In the data below, which lines contain "Leisure"? List them by copying each one.

(Beginning of Source material)

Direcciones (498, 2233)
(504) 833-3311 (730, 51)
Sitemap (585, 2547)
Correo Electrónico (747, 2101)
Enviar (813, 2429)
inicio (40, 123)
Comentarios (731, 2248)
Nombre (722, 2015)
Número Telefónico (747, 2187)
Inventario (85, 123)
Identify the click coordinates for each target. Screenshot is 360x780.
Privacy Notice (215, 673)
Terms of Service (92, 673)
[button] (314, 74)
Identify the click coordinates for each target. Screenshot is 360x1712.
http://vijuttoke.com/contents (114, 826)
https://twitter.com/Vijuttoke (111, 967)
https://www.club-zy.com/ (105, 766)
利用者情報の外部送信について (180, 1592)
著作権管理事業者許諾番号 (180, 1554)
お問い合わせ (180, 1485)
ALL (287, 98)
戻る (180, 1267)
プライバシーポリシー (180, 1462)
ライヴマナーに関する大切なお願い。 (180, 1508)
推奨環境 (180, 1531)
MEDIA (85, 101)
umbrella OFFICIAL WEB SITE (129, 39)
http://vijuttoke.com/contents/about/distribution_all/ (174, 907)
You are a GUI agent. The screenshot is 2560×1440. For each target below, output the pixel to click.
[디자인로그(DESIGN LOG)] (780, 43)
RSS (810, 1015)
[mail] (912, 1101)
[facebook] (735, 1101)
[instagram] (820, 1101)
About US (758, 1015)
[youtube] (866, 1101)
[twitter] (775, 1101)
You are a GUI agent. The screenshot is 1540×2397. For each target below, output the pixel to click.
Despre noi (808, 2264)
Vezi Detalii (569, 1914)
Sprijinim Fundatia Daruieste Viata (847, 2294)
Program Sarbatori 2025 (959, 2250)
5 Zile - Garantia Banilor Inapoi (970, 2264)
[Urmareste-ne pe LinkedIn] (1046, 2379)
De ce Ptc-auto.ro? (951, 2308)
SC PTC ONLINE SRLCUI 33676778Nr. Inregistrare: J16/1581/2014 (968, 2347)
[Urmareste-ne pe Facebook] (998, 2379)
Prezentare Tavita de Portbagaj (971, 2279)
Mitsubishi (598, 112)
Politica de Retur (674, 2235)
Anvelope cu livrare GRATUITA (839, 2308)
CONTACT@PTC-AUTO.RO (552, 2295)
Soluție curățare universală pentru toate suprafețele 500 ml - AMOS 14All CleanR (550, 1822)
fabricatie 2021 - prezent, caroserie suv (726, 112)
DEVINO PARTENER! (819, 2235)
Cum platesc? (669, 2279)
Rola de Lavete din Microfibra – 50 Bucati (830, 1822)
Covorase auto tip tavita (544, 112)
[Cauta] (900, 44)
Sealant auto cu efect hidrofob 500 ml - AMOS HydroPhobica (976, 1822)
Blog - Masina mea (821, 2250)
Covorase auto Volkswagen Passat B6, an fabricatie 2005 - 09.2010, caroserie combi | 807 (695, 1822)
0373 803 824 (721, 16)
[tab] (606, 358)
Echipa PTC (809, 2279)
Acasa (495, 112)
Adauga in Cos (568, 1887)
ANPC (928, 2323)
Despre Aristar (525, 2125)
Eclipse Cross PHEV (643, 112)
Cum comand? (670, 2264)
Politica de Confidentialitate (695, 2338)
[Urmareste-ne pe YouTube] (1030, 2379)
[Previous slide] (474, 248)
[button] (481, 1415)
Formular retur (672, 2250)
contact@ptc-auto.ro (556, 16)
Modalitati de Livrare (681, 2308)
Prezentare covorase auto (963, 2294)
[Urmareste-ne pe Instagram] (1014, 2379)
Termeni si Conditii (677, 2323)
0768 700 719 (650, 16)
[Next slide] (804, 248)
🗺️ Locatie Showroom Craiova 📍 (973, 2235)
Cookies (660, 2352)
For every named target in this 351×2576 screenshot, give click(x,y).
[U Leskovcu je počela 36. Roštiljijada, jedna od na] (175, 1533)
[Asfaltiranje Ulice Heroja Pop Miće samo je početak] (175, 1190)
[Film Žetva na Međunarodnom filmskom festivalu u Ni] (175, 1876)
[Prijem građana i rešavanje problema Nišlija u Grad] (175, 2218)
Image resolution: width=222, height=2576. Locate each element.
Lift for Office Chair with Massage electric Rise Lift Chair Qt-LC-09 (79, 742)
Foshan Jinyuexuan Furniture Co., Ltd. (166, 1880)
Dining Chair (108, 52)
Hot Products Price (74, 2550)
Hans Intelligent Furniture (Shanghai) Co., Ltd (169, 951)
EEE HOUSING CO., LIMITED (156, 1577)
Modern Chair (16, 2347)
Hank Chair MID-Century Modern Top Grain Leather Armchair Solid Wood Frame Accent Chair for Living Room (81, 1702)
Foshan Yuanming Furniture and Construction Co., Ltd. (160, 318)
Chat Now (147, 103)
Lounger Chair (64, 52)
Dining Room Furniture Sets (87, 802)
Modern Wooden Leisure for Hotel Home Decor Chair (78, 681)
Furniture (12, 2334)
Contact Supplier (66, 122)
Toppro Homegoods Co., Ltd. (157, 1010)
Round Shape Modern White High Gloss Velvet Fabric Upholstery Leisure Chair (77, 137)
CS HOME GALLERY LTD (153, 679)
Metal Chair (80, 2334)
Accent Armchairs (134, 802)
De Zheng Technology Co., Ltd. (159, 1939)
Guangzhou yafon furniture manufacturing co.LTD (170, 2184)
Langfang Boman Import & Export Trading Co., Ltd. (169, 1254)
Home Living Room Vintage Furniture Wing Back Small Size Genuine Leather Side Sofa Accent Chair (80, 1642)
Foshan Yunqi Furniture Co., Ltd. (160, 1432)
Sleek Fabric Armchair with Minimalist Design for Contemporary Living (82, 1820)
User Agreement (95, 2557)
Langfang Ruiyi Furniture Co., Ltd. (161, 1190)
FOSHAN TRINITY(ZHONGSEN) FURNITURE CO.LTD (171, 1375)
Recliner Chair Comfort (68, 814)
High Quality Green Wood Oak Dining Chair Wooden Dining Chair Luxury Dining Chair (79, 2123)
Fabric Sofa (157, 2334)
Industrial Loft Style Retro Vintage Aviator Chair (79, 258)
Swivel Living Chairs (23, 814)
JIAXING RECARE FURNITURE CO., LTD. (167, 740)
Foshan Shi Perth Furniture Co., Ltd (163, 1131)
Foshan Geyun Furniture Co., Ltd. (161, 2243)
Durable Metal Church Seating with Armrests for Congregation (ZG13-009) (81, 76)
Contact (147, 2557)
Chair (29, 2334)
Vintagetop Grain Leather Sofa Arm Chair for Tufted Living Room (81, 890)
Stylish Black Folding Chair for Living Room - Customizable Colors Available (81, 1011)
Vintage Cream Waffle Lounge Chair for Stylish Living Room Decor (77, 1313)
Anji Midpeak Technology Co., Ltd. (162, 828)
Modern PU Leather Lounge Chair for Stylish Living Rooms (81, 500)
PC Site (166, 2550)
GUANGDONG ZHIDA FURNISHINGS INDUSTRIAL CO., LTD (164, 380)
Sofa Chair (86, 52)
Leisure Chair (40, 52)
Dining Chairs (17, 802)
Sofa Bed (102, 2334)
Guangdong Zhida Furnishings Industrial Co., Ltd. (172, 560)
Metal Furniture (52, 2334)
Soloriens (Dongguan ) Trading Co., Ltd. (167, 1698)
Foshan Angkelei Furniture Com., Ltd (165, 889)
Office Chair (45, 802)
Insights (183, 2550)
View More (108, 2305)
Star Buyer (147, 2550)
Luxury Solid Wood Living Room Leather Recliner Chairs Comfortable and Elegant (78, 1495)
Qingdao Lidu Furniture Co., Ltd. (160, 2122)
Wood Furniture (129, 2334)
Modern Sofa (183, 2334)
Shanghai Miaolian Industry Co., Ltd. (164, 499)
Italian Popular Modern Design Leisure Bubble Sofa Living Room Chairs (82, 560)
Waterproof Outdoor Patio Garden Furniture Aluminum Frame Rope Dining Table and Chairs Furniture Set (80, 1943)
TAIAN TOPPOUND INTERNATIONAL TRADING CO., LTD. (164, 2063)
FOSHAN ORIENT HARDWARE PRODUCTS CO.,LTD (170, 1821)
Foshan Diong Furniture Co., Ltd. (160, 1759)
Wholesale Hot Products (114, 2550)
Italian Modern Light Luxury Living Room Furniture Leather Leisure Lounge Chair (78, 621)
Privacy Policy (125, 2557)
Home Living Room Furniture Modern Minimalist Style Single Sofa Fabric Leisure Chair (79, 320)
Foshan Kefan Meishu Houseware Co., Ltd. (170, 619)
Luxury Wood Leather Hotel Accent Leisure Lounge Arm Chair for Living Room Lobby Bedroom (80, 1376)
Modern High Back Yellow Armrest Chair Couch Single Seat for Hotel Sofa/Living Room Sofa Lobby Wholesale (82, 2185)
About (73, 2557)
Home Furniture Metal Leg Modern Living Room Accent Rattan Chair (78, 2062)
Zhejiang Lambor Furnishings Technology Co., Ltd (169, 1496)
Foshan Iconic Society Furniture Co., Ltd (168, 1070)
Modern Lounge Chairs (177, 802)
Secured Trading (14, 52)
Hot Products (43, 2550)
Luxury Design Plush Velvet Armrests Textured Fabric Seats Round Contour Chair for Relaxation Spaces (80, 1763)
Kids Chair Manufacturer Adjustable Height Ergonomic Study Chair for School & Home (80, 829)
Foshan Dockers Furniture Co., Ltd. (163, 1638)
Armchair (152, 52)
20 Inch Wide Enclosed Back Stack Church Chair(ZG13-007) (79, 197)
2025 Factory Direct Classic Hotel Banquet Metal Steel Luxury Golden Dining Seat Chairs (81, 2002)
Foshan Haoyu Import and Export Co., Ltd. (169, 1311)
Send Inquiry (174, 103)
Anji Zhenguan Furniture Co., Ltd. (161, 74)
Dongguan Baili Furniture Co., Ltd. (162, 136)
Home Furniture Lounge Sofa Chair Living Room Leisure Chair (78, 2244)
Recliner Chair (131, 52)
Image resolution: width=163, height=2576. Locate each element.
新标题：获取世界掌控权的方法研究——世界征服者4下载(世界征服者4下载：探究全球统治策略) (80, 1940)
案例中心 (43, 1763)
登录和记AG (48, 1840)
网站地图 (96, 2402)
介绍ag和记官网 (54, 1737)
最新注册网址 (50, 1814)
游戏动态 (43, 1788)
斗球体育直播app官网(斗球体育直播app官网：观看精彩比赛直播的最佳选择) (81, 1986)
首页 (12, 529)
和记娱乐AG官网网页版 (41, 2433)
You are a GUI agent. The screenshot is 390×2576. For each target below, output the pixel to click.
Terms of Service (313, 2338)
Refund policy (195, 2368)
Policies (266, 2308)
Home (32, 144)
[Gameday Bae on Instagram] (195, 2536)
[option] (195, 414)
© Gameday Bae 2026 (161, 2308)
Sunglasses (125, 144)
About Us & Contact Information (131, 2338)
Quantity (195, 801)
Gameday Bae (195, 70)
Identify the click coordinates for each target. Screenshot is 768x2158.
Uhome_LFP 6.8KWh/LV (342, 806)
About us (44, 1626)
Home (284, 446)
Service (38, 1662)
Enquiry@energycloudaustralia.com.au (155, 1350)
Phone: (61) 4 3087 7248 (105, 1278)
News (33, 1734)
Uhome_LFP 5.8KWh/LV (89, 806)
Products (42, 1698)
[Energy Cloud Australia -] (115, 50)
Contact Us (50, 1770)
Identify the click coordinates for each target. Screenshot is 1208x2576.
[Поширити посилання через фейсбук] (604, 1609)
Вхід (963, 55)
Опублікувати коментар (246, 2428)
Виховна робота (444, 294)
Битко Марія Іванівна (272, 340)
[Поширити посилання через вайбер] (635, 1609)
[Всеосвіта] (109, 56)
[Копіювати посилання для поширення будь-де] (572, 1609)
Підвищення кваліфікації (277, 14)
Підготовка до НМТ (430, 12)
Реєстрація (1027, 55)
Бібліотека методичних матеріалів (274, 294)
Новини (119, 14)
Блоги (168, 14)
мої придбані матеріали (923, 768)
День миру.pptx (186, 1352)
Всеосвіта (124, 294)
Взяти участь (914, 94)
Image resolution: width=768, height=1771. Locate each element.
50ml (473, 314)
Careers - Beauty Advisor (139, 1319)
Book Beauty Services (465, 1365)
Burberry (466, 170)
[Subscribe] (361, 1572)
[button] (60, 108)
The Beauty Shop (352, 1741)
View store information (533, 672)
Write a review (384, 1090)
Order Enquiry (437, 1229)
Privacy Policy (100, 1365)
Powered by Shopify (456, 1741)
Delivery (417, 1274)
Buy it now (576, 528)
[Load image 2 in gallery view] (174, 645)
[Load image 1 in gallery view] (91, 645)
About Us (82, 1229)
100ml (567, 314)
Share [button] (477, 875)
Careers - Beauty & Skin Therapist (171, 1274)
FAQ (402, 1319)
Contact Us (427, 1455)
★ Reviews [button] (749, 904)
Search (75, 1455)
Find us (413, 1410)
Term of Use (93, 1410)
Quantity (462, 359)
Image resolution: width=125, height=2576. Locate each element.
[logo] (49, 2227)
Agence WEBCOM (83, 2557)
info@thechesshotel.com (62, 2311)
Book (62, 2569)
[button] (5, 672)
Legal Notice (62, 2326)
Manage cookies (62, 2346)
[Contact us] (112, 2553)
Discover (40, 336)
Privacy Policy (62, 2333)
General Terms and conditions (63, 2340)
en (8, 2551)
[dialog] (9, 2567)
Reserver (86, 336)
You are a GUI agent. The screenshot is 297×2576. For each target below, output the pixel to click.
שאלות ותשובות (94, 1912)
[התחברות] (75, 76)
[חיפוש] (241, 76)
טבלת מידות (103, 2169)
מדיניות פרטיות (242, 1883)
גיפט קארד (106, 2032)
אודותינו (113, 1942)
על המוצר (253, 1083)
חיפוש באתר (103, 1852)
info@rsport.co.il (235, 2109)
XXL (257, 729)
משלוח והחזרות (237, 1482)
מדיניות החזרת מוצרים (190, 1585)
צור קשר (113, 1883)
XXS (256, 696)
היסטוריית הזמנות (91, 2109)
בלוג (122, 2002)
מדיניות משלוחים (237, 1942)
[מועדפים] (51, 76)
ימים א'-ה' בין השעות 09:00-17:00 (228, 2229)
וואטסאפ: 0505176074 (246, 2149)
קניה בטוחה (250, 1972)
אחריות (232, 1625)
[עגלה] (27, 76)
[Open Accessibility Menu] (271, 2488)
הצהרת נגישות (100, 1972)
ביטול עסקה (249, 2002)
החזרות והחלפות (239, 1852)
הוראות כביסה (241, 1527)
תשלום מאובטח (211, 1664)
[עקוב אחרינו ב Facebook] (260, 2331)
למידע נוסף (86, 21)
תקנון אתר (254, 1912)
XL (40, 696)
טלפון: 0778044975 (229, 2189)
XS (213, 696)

(End of Source material)

Solution to this task.
Modern Wooden Leisure for Hotel Home Decor Chair (78, 681)
Round Shape Modern White High Gloss Velvet Fabric Upholstery Leisure Chair (77, 137)
Leisure Chair (40, 52)
Italian Popular Modern Design Leisure Bubble Sofa Living Room Chairs (82, 560)
Italian Modern Light Luxury Living Room Furniture Leather Leisure Lounge Chair (78, 621)
Home Living Room Furniture Modern Minimalist Style Single Sofa Fabric Leisure Chair (79, 320)
Luxury Wood Leather Hotel Accent Leisure Lounge Arm Chair for Living Room Lobby Bedroom (80, 1376)
Home Furniture Lounge Sofa Chair Living Room Leisure Chair (78, 2244)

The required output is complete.